In some ways, he was therefore not a gentleman player at all. Edberg killed off opponents with quick points, making adversaries look slow, out of position and vulnerable. That knee-bent, clenched-fist celebration he broke into was a smack in the face to the guy on the other side of the net. It wasn’t intended to be of course, but it was. We saw it many times on his way to a track-record that includes 41 singles titles with 6 Grand Slams and 4 Davis Cup wins for Sweden. He was World Number 1. In total he won 3 of every 4 singles matches he played.
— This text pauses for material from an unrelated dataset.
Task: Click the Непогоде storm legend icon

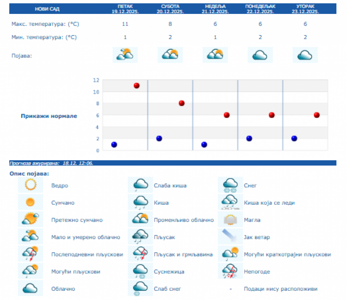Action: click(x=230, y=271)
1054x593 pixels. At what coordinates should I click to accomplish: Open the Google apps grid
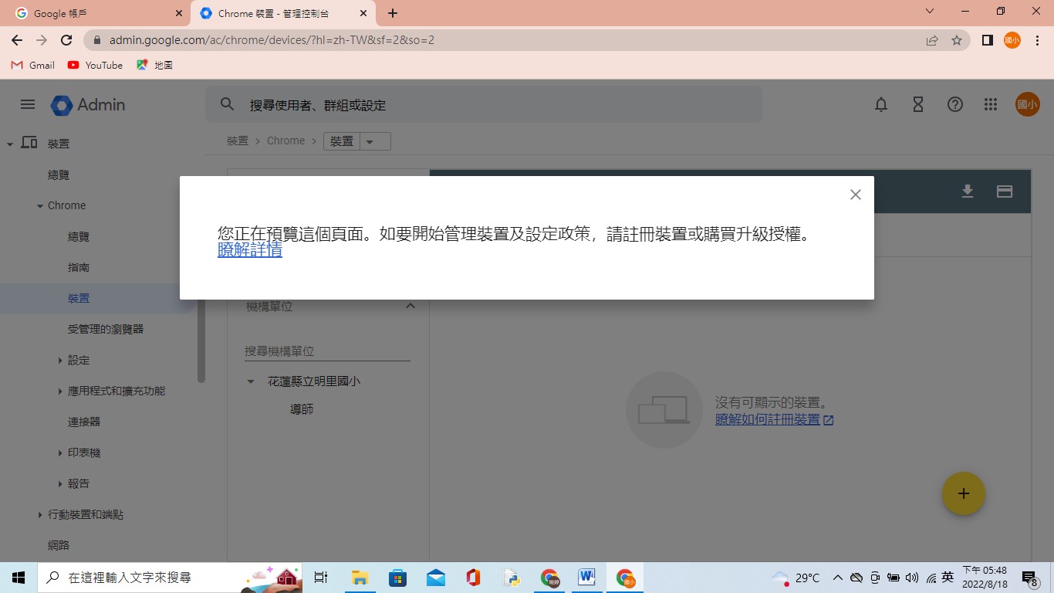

Then fast forward twenty years from his quiet retirement in Sweden where he became a seriously good squash player. In 2014, in what was yet another stroke of genius by the other “gentleman player” Roger Federer, Edberg’s services were called on to help him develop a more aggressive game with shorter points as Roger entered his thirties. Watching them hit together, swinging their Wilsons on the practice courts of Indian Wells, is the best twenty minutes you’ll ever spend on YouTube. It is the epitome of “classy tennis”. The rhythm with which they hit the ball together is mesmerizing and metronomic. And remember, Federer is practicing with his boyhood idol who had become his coach-the stuff of Roger’s childhood dreams no doubt.
It was in their time together that Federer made some changes to his game. He introduced us to the “SABR”, the “Sneak Attack By Roger” when he suddenly advances to the service line for a snatched return of his opponent’s serve. It was an all-new tennis stroke. Others have since copied it but never with the same panache or effectiveness.
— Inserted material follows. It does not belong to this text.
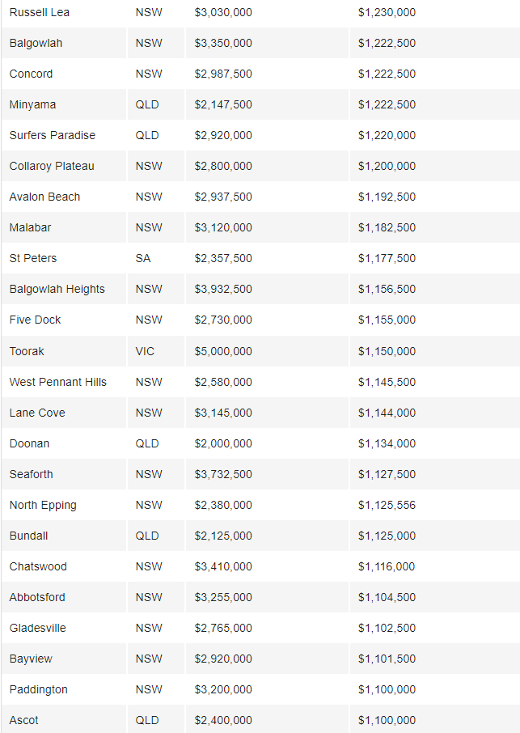Select Gladesville's $2,765,000 price
This screenshot has height=733, width=520.
coord(223,628)
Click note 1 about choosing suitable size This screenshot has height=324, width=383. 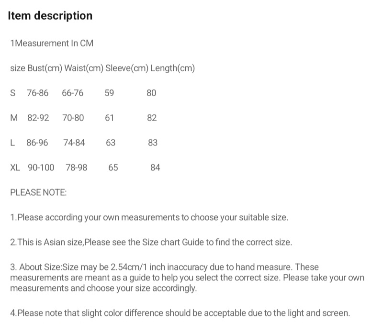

More significantly though, it was also in their time together that Federer switched to playing with a new racket. Both men had learned their craft using Wilson Pro Staff rackets with small 85 and 90 square inch head sizes, and both men had found high-bouncing clay courts the most challenging surface (Edberg, like Sampras who used the same racket, never won Roland Garros). Under Edberg’s stewardship, however, Roger helped develop Wilson’s Pro Staff lineage by specifying a more modern 97 square inch head size for his new signature racket. His switch to what became known as the Wilson Pro Staff RF97 Autograph had the tennis world chattering and it is already in the bracket of iconic tennis rackets. The quiet Swede’s hidden influence was visible for us all to see as Roger was then able to ramp up his own brand of aggressive tennis, rejuvenated and with an improved, even more reliable backhand for good measure.
When the Edberg/Federer coaching relationship came to an elegant end in 2015, having accomplished what he set out to do, the Swede returned to the place where he seems most comfortable, out of plain sight. No cameras, no fanfare, just the occasional appearance here and there. How very “Edberg” of him.
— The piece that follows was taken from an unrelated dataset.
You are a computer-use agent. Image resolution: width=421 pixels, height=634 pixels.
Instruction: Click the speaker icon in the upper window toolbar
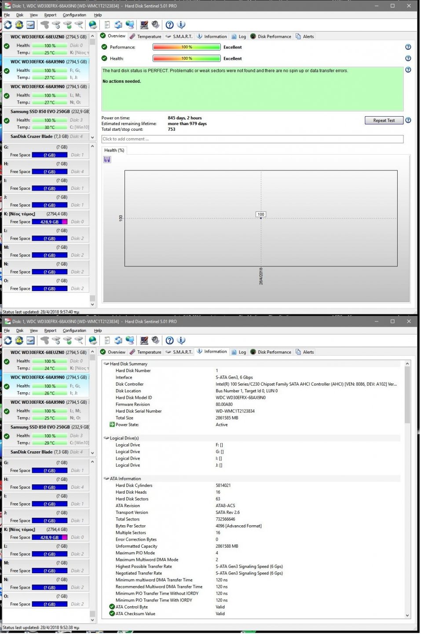155,25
So what’s his legacy? There is a lot to say about that but perhaps it can be distilled into two very important codes which don’t just apply to tennis.
First, let your skills and talent do the talking, not your mouth. In open era tennis, Edberg, with Steffi Graf from the women’s game, are best-in-class examples of players who followed that code.
Second, nice guys don’t always finish last. If you unpack that sentence and think about what it really means, it’s the legacy we should all aspire to leave behind.